Рабыня покачала головой.
— Брось, он же отпустил тебя. Дети не нуждаются уже в твоём присмотре, а эти сами заявили, что уже не дети, — сказал Гераж. Мона из-за его спины кивала и делала разрешающие знаки.
— Я лучше здесь побуду, — Войко опустила взор.
— Уверена, что побыть здесь будет лучше? — сердито спросила её Мона, едва войи отошли подальше.
— Не поняла, — рабыня глянула вопросительно.
— Почему ты не пошла с ними? Он же тебя звал.
— Не хочу, — буркнула Войко.
— Почему не хочешь? — Мона смотрела пристально.

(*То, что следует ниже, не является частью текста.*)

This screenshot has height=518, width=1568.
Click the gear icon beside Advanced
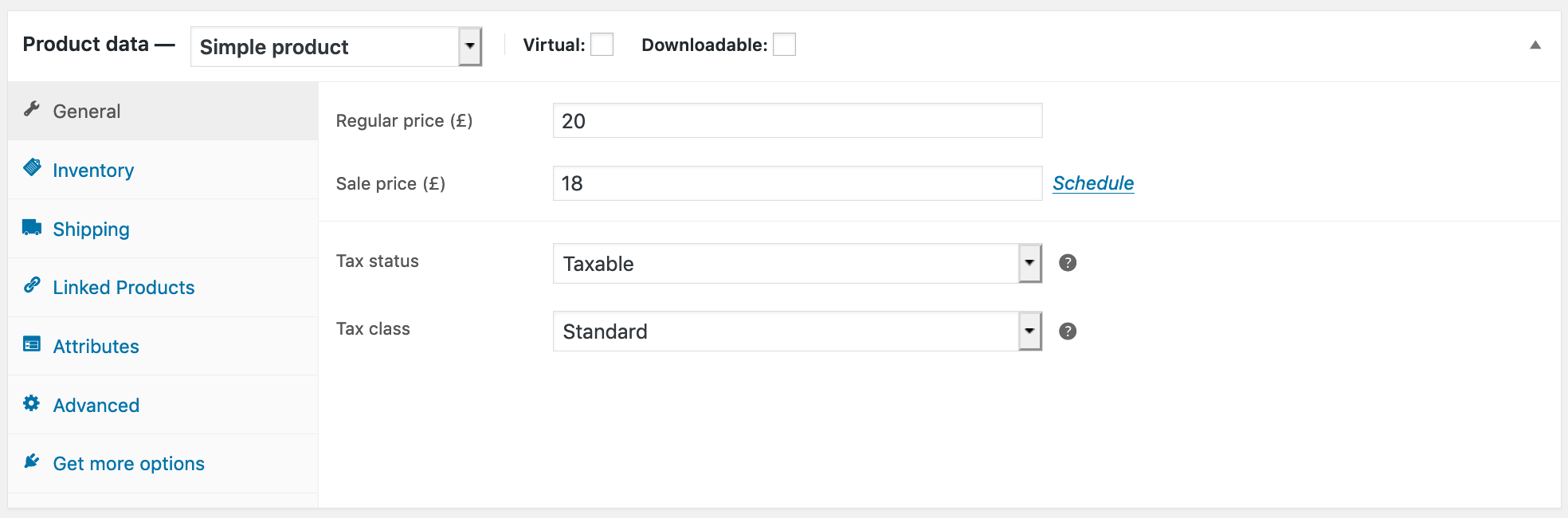pyautogui.click(x=32, y=402)
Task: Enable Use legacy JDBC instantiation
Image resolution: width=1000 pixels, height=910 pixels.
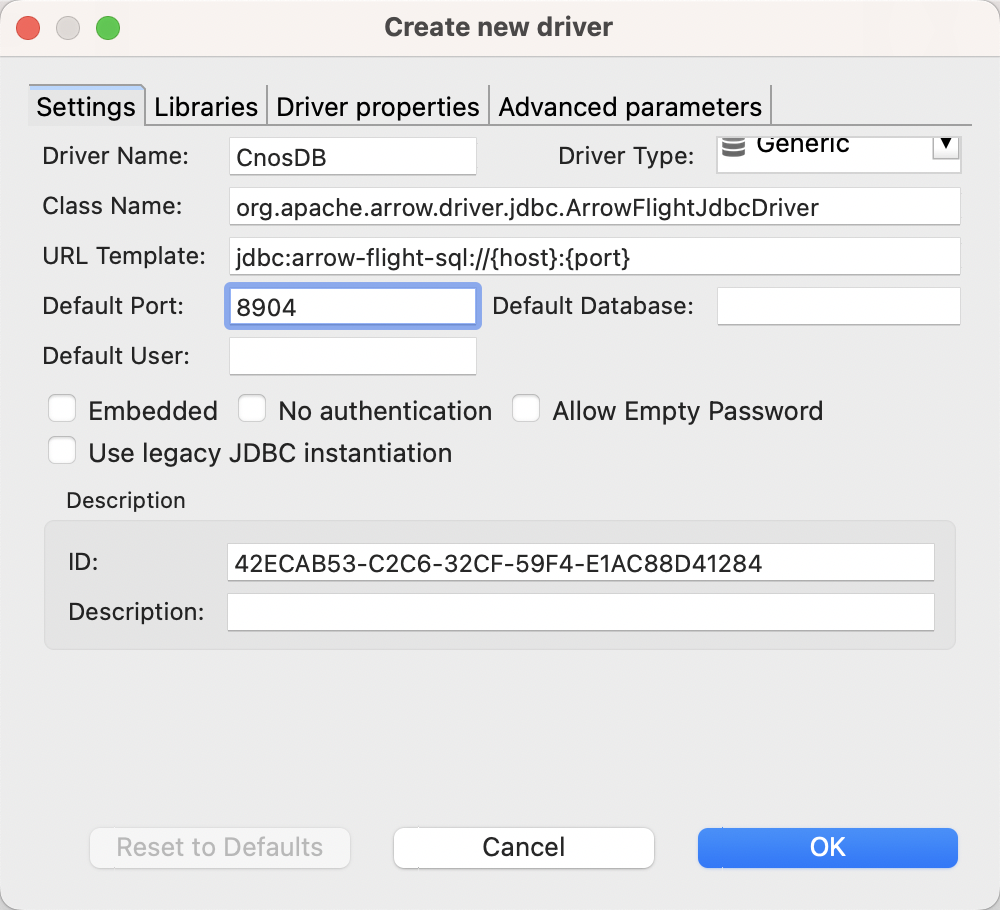Action: click(x=63, y=452)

— Просто — не хочу! — сдержанно рявкнула Войко. Гарий открыл было рот, на лице его читался вопрос: "чего ты к ней пристала?", но сказал другое:
— Мы же хотели попрактиковаться.
— Вот именно, — сказала Войко. — От обещания меня никто не освобождал.
— Я же тебе кивала!..
— А я не поняла, — ухмыльнулась рабыня. Мона что-то буркнула себе под нос.
— Ладно. Давай…
— Нет уж, это вы "давай", — Войко жестом пригласила войти в круг. На лицах детей отразился ужас:
— Как, сюда, в это болото?!. - возопила Мона. — Но почему?..
— Вы обещали слушаться, — напомнила рабыня.
— И от этих обещаний нас никто не освобождал, — понуро заключил Гарий и первым шагнул в грязевой круг.
Алек облегчённо выдохнул, не найдя рядом с детским садом каких-то особых разрушений. Дети смирно играли, бегали и ползали, общались друг с другом и присматривающими взрослыми. Гам стоял невообразимый, во все стороны хлестали эмоции. Иногда случайное касание Узора вызывало подпрыгивания и полёты игрушек, порывы ветра.
Лина встала навстречу мужу. Роки тоже попытался встать, шлёпнулся, сделал вторую попытку. Утвердился на ногах и побежал, потешно переваливаясь, к Александру, протянул руки, требовательно гукнул. Молодой отец подхватил ребёнка на руки, Роки обрушил водопад эмоций — чистая радость, ликование от его прихода, "картинки"-воспоминания о прошедшем веселье. Дети, не умеющие ещё говорить, телепатически прозрачны, лишь со взрослением приходит скрытность и сдержанность.